Could one of the following be possible to recognise DD/MM/YY:
a user option to favour interpretation of one or the other; or
DT be made smart enough to interpret what 11/02/22 means. This could be possible in some cases (and not all, so not an optimal solution), such as the document I am using in the example where there is a long list of transactions including dates such as: 13/01/22, 14/01/22, (which surely provides a strong clue as to the intended meaning of 11/01/22)?
I don’t have scripting skills and my experience to date is limited to modifying others’ (Apple Script) scripts kindly posted to this forum, but I’m willing to learn.
This produced the awry results outlined in the opening post.
As per your hint, I changed the date format to:
Restarting DT and applying the smart rule to my document, this resulted in 11/01/22 now being ignored as the latest date in favour of correctly identifying 31 January 2022 as the latest date, and returning 2022-01-31 in the renamed file (which is result I wanted in the format I wanted!) instead of the erroneous 2022-11-01 previously.
So does this mean DT will correctly interpret dates if the Date Format setting in System Settings is ‘appropriately set’ (in the format the dates appear in the subject document) and not only support MM/DD/YY; the latter as indicated by @cgrunenberg in an earlier post?
I would prefer my system setting to be YYYY-MM-DD as I find in an ordered list of dates it is logical to my eye and will sort correctly when read as text (and it’s the ISO standard). However, to make running this rule work I could flip this setting to DD/MM/YYYY and change back later.

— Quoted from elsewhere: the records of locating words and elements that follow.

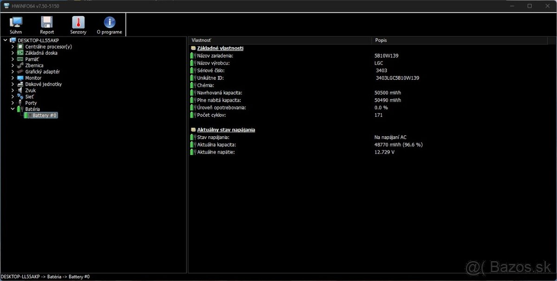
Task: Click the speaker icon beside Zvuk
Action: point(19,90)
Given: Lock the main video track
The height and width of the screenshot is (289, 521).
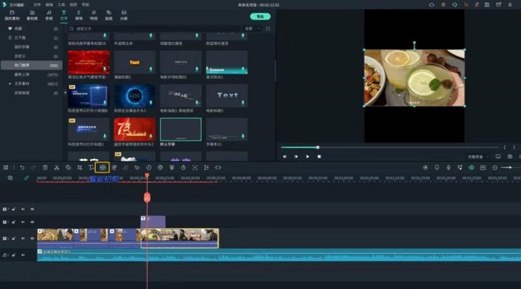Looking at the screenshot, I should (13, 239).
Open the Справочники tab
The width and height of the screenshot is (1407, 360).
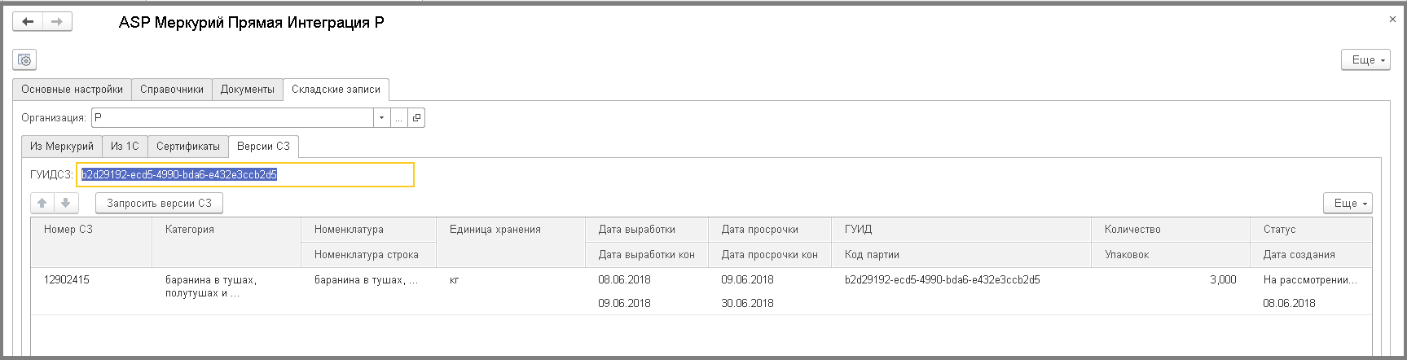[172, 90]
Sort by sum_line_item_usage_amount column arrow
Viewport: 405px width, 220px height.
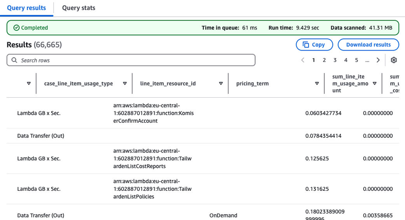click(x=375, y=83)
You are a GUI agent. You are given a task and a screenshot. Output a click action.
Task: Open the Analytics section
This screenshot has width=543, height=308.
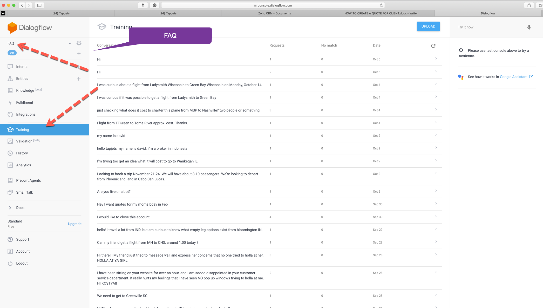click(23, 165)
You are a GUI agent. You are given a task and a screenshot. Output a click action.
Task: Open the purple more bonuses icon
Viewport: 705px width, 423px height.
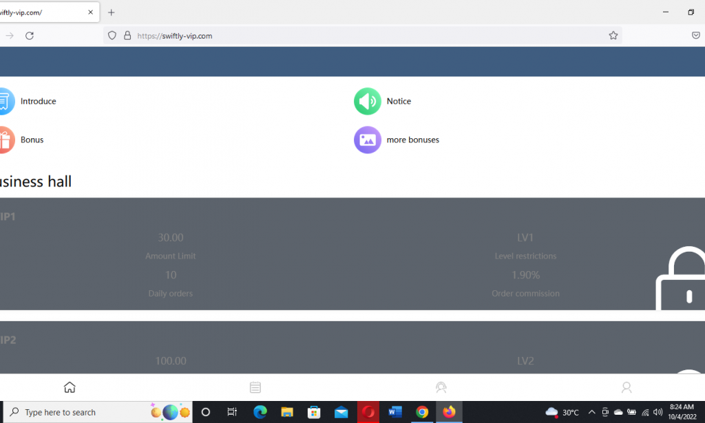[x=367, y=140]
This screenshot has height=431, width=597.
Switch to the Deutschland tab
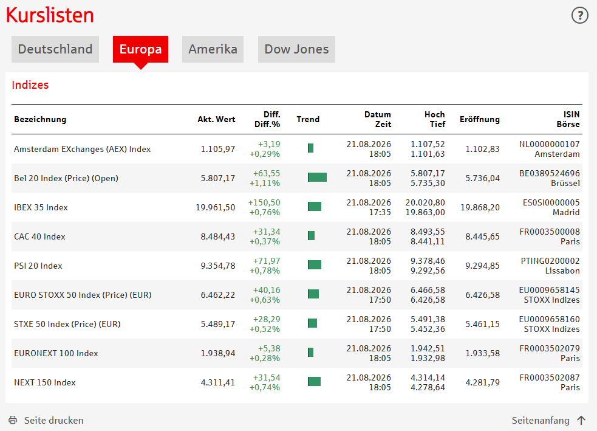(55, 49)
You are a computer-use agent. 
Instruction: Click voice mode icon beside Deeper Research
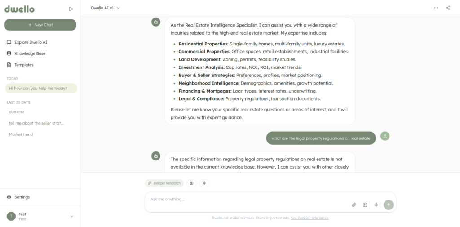click(204, 183)
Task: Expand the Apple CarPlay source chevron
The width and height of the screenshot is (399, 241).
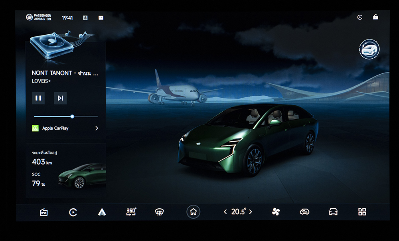Action: coord(97,128)
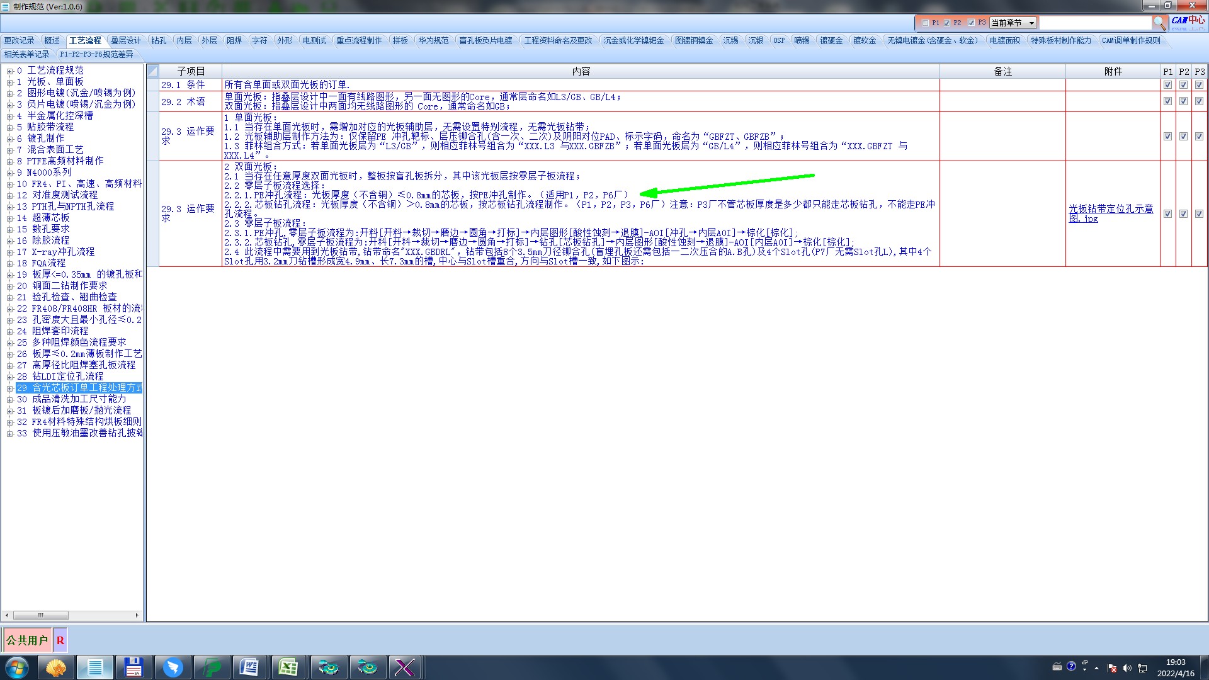Expand tree node 17 X-ray冲孔流程
Viewport: 1209px width, 680px height.
[x=9, y=252]
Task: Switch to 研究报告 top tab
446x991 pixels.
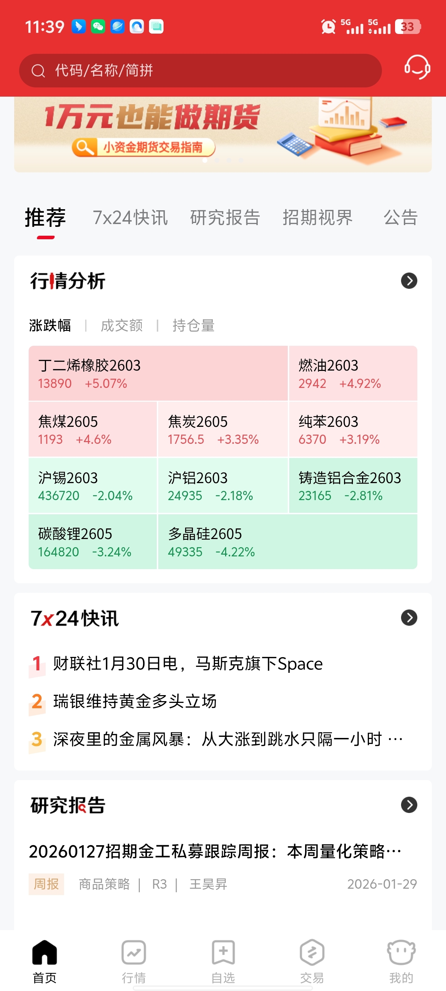Action: point(225,217)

Thank you for showing the significance of the Date Format in System Settings to this outcome. It solves my problem for this particular financial institution’s statement.
PS Just renamed 45 statements for this account in seconds!
Good suggestion. I took a look and it seemed to be correctly OCR’d.
Thanks for your encouragement. As noted in a prior post my scripting capability is near zilch, but I will investigate RegEx if I run into difficulties, noting I solved the opening post statement. I am confident there will be more issues to overcome and will keep your advice in mind.
RegEx can seem daunting but it is simple given some time. Use ChatGPT to get the regular expression syntax for the information you are looking to grab. Use Regex101.com to test. Be patient, good luck and continue to leverage this great forum.